From September 2023, changes in the classification of some wood waste as hazardous have affected many of our clients. The construction industry especially is finding wood recycling trickier.
But these changes aren’t as huge as first thought. What’s more, there’s nothing to fear when harmful construction waste can be disposed of safely by fully licenced and insured companies like RJS Waste Management.
New wood waste regulations
After five years of rigorous testing by the Wood Recyclers’ Association (WRA) and UK regulators, the Waste Wood Classification Project identified hazardous waste content in various types of wood waste.
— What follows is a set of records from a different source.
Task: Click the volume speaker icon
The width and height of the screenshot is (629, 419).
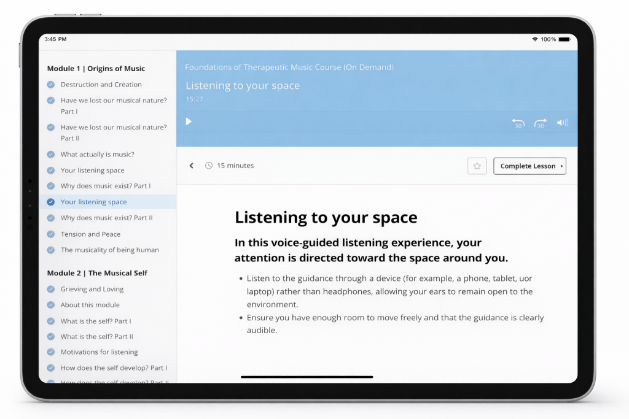Action: click(562, 123)
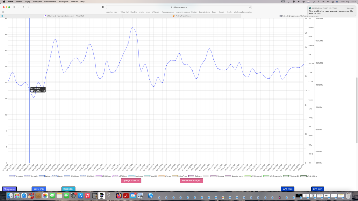The height and width of the screenshot is (201, 358).
Task: Click the Tijdelijk AAN/UIT button
Action: (x=131, y=180)
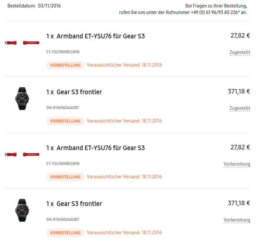Click Vorbestellung badge on first Gear S3 frontier
Viewport: 257px width, 241px height.
pyautogui.click(x=65, y=121)
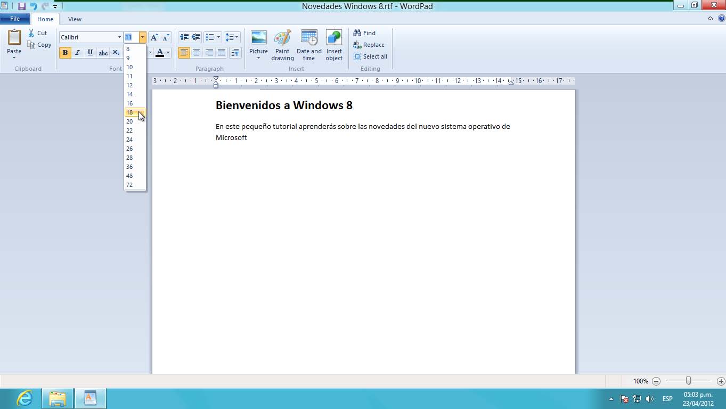Click the zoom slider handle

point(688,381)

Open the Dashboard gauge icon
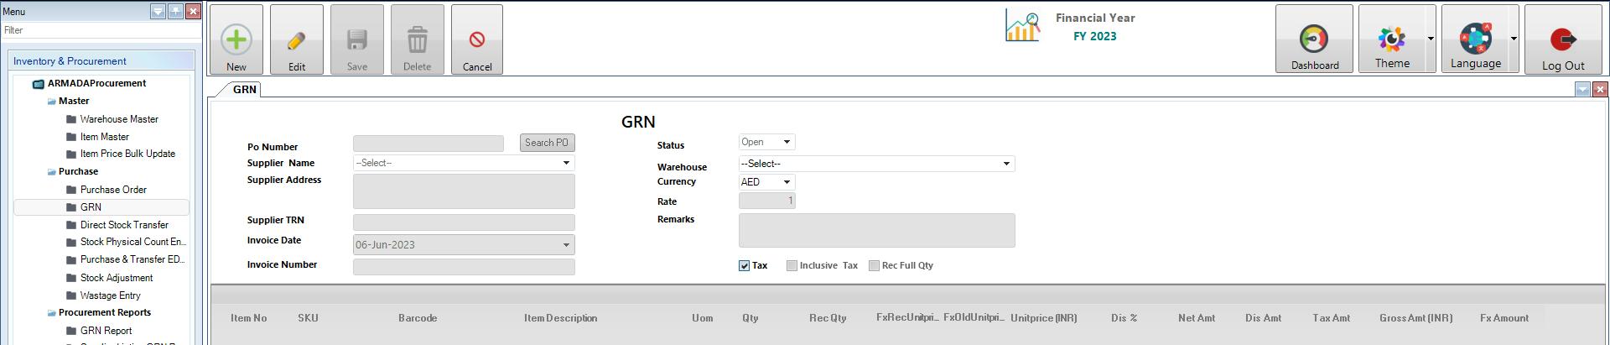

This directed the Environment Agency (EA) to withdraw its Regulatory Position Statement (RPS) 250. Introduced in 2021, RPS 250 allowed for potentially hazardous ‘amber’ waste wood materials from the construction and demolition waste stream to be treated as non-hazardous.
Last year’s shift means that 10 types of wood waste items from pre-2007 buildings will now be classified as hazardous waste. Wood waste recyclers won’t accept potentially hazardous wood waste unless proven as non-hazardous. Specialist hazardous waste removal and disposal teams will be needed if your wood waste can’t be proven safe for wood recycling.
But, as reported by letsrecycle.com, the WRA wants to avoid confusion over the new rules that only apply to, “a very small amount of material, which through testing can be reduced even further and should not cause major disruption to operations”.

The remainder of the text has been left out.